[SET PROBLEM A] From the blog post, extract the stretch from "Just wanted to" through "for Dr Who." without changing a word.

[SOURCE EXTRACT]
Friday, May 23, 2008

4,141 Words

So I'm three chapters into Pandora's Shoebox. This time I have a grand plan right from the start and it feels good. My writing group seems to like it - one member even described it as 'fun' and another, 'jaunty', which certainly could not be said of Amelia's Body.

Perhaps they're right - the ones who say that books are like pancakes: the first one is for the bin.

A

No

Dear A___________

I have now read your complete typescript.

I do think you write really well but I think there is a problem with the over-convoluted structure which makes for a rather disjointed, uninvolving read. I like the initial switches from the crime scene to the other characters but they need to be very focussed and highly plotted, and the timescale needs to be much clearer. After a while they become more confusing and distracting. At the moment it is lacking in narrative drive and tension (and it is also too long - it could be cut by at least 100 pages). There is also too much rather waffly dialogue which does not move the story on. I was left wondering what the point was - and also I was not sure who I was meant to be rooting for. It also sends mixed messages - part police procedural, part suspense, but the two strands are difficult to follow at the same time.

I would be interested to see your next work but I think this needs a massive rethink. I regret it is not something I could successfully handle. Thank you for letting me see your work which I am returning herewith.

With best wishes

Yours sincerely

J_____ M_____

----

She's totally right, of course. The bright side, I suppose, is it looks like I can take this as an invitation to send her the 'full' of my next WIP (when it's done) without first sending a partial and waiting for her response.

Friday, May 16, 2008

Authonomy.com

Well, I have nudged. Very gently. And I have also put the first 10,000 words of the book up on the new Harper Collins website - Authonomy.com

As for the new WIP, I started writing Pandora in the end. So I suppose I really ought to be keeping a word count.

3,066 words. Fingers crossed for this one.

A

Monday, May 12, 2008

To nudge, or not to nudge?

It's been two months since I sent my full typescript to the agent. Can I email and ask how it's going? Or will that just annoy her into rejecting me out of hand?

Sunday, May 11, 2008

The Seaside

Just wanted to share this.

On Friday morning, the weather was so glorious that I had a brainwave: the following day we would go to the seaside! Then a reality-check: the roads would be chocka, the car would be hot, the packing and the early start would be a nightmare, etc, etc. It would all just be too much trouble.

Then, I had another brainwave: why not pack up that night and camp near the coast? So that's what we did. I googled for campsites and found one without any of the following words in the description: games room, bar, Sky TV, organised activities. And found one that allowed children, ball games and camp fires, demanded total quiet after 10.30 at night and only cost £13. I rang up - they had space for our tent - we went straight after work and woke up the next morning 3 miles from a perfect, deserted beach. It was pure heaven, and we were home in time for Dr Who.

So this is my plea - go to the seaside! Paddle. Eat a Mr Whippy ice cream and breathe the sea air. The British seaside is truly wonderful!

[SET PROBLEM B] Convert each line of the entries below into a Markdown table with columns No. and Line, numbering the rows and skipping any blank lines. Leave the pictures out of the table.

[EXCERPTED DATA]

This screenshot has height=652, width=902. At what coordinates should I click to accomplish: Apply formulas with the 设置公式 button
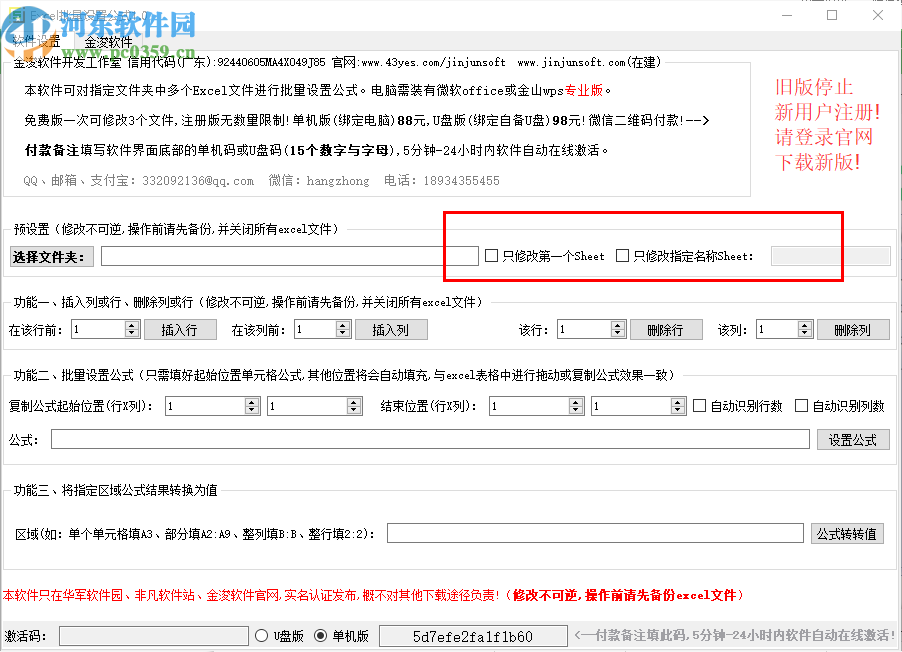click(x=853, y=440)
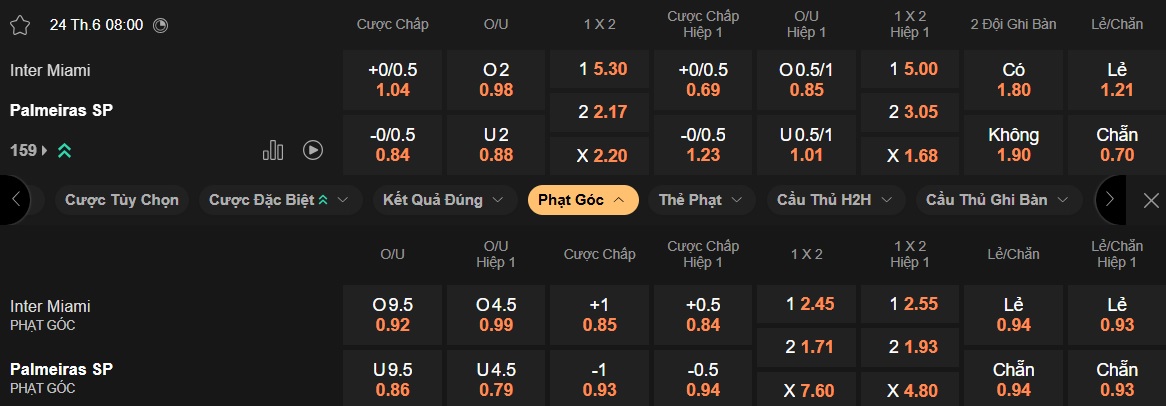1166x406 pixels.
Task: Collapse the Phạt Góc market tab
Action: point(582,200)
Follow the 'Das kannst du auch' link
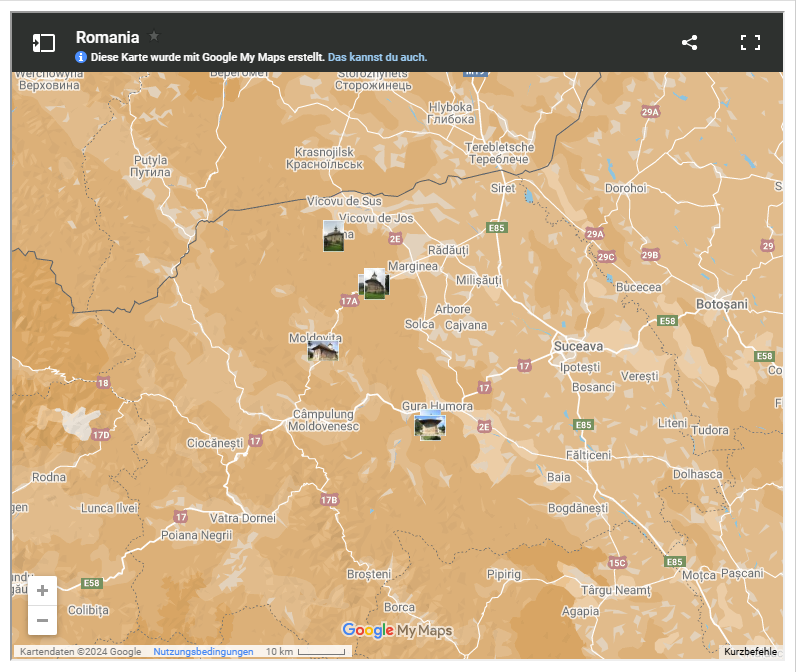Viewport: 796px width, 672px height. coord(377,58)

[WRITTEN REPLY A]
Just wanted to share this.

On Friday morning, the weather was so glorious that I had a brainwave: the following day we would go to the seaside! Then a reality-check: the roads would be chocka, the car would be hot, the packing and the early start would be a nightmare, etc, etc. It would all just be too much trouble.

Then, I had another brainwave: why not pack up that night and camp near the coast? So that's what we did. I googled for campsites and found one without any of the following words in the description: games room, bar, Sky TV, organised activities. And found one that allowed children, ball games and camp fires, demanded total quiet after 10.30 at night and only cost £13. I rang up - they had space for our tent - we went straight after work and woke up the next morning 3 miles from a perfect, deserted beach. It was pure heaven, and we were home in time for Dr Who.

[WRITTEN REPLY B]
| No. | Line |
|---|---|
| 1 | This screenshot has height=652, width=902. At what coordinates should I click to accomplish: Apply formulas with the 设置公式 button |
| 2 | click(x=853, y=440) |
| 3 | 1166x406 pixels. |
| 4 | Task: Collapse the Phạt Góc market tab |
| 5 | Action: point(582,200) |
| 6 | Follow the 'Das kannst du auch' link |
| 7 | Viewport: 796px width, 672px height. coord(377,58) |